• **Exercise input**
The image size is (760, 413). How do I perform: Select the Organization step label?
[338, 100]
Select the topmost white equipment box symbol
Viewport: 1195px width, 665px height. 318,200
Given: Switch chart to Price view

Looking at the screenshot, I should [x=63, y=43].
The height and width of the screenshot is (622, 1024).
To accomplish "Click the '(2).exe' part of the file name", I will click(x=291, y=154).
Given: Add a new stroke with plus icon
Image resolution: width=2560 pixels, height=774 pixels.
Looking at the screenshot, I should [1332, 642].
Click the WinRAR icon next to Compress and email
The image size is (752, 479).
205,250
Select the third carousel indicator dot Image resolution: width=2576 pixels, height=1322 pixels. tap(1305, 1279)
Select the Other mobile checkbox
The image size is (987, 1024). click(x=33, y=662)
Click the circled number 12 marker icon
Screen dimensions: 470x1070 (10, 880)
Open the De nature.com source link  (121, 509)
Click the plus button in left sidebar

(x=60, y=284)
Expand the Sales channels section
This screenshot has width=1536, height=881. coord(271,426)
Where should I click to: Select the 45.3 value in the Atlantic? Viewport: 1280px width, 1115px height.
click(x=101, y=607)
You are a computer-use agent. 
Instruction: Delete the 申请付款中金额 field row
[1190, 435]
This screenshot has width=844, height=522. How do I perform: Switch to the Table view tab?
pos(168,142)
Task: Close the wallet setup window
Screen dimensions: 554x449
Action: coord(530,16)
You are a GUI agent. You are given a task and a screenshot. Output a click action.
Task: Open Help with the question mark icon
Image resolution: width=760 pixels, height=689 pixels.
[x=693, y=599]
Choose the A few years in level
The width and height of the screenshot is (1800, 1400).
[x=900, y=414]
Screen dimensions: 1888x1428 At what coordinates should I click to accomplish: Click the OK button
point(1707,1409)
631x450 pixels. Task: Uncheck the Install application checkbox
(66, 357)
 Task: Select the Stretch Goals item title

• **Task instructions**
Line by line, repeat the material precisely.

• **Solution for this task**
The image size is (760, 413). How do I perform: Select the Organization step label?
[338, 100]
Select the topmost white equipment box symbol
Viewport: 1195px width, 665px height. 318,200
Given: Switch chart to Price view

Looking at the screenshot, I should [x=63, y=43].
The height and width of the screenshot is (622, 1024).
To accomplish "Click the '(2).exe' part of the file name", I will click(x=291, y=154).
Given: Add a new stroke with plus icon
Image resolution: width=2560 pixels, height=774 pixels.
Looking at the screenshot, I should [1332, 642].
Click the WinRAR icon next to Compress and email
The image size is (752, 479).
205,250
Select the third carousel indicator dot Image resolution: width=2576 pixels, height=1322 pixels. tap(1305, 1279)
Select the Other mobile checkbox
The image size is (987, 1024). click(x=33, y=662)
Click the circled number 12 marker icon
Screen dimensions: 470x1070 (10, 880)
Open the De nature.com source link  (121, 509)
Click the plus button in left sidebar

(x=60, y=284)
Expand the Sales channels section
This screenshot has width=1536, height=881. coord(271,426)
Where should I click to: Select the 45.3 value in the Atlantic? Viewport: 1280px width, 1115px height.
click(x=101, y=607)
You are a computer-use agent. 
Instruction: Delete the 申请付款中金额 field row
[1190, 435]
This screenshot has width=844, height=522. How do I perform: Switch to the Table view tab?
pos(168,142)
Task: Close the wallet setup window
Screen dimensions: 554x449
Action: coord(530,16)
You are a GUI agent. You are given a task and a screenshot. Output a click action.
Task: Open Help with the question mark icon
Image resolution: width=760 pixels, height=689 pixels.
[x=693, y=599]
Choose the A few years in level
The width and height of the screenshot is (1800, 1400).
[x=900, y=414]
Screen dimensions: 1888x1428 At what coordinates should I click to accomplish: Click the OK button
point(1707,1409)
631x450 pixels. Task: Uncheck the Install application checkbox
(66, 357)
 Task: Select the Stretch Goals item title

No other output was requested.